When you edit a blog called "Goats and Soda," and you read a story about a goat locked in a car in the parking lot of a Home Depot in Oxford, Mass., and you learn that the goat turned on the hazard lights and wipers, pooped on the driver's seat and ... drank an old cup of soda, you have no choice.

You have to cover the story.

According to the Boston Globe, the goat belonged to a woman named Ashley Robertson. She had picked it up from a farmer who was looking for a home for the goat. "We had goats," she says, "so [the farmer] offered him to us and we accepted."

As she was taking the goat home to add to her miniherd, she reportedly stopped to pick up a gasket for a leaky toilet and figured she couldn't bring the goat into Home Depot.

A YouTube video that's gone viral shows that this isn't just an old nanny's tale.

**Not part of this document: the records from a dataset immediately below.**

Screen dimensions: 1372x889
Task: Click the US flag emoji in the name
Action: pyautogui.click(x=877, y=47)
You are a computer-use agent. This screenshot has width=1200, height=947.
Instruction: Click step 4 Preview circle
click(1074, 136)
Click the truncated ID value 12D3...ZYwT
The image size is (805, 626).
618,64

Now this raises many questions. First of all, how would a goat feel, locked in a car in a parking lot? And ... should goats be drinking soda?

For answers, we turned to Susan Schoenian, a sheep and goat specialist at the University of Maryland Extension.

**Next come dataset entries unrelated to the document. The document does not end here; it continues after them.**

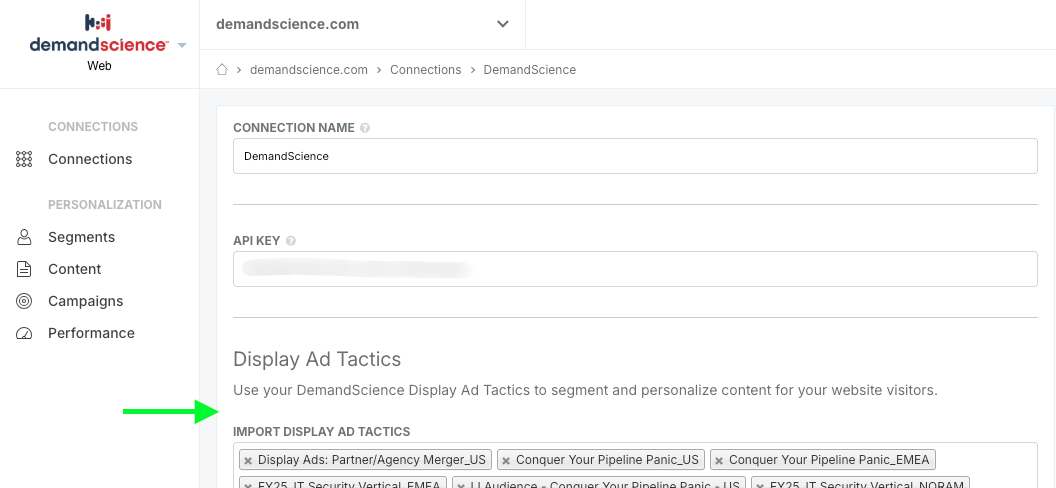Click the Campaigns target icon
The image size is (1056, 488).
coord(24,301)
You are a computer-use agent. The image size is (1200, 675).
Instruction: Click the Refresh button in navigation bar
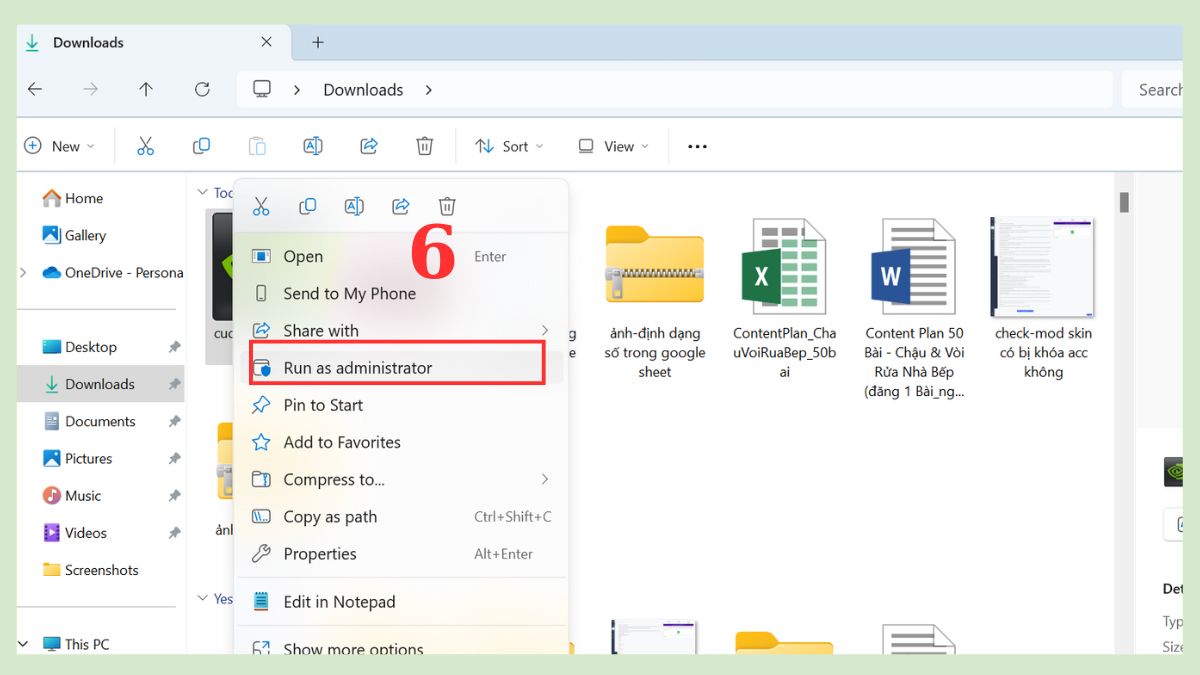click(x=202, y=89)
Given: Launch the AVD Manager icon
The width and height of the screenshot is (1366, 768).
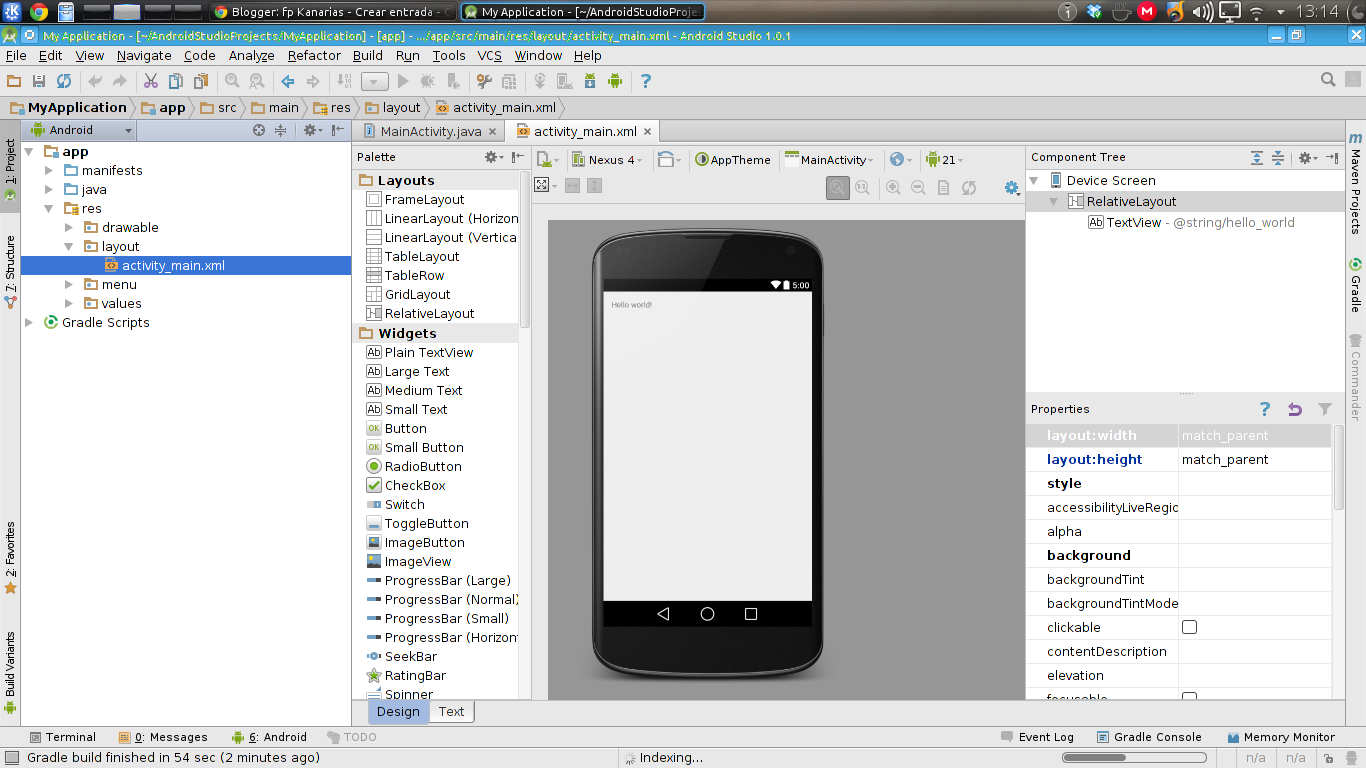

That goat probably wasn't happy about being left alone in the car, Schoenian says. Whether it's a pet goat or a farm goat, "it would be somewhat freaked out to be confined in a car."

As for the goat's soda slurping, "goats are very curious animals. If they see something to eat or drink, they're going to do it."

It's the same way they'd try biting a tin can. But she notes, "They don't eat tin cans. They're curious so they bite it. But that's not what they eat."

She doesn't believe the soda would have harmed the animal, which normally eats grass and vegetation: "Contrary to what people want to say, there's nothing toxic in soda." Plus, goats are big burpers, so maybe the soda promoted a belch or two.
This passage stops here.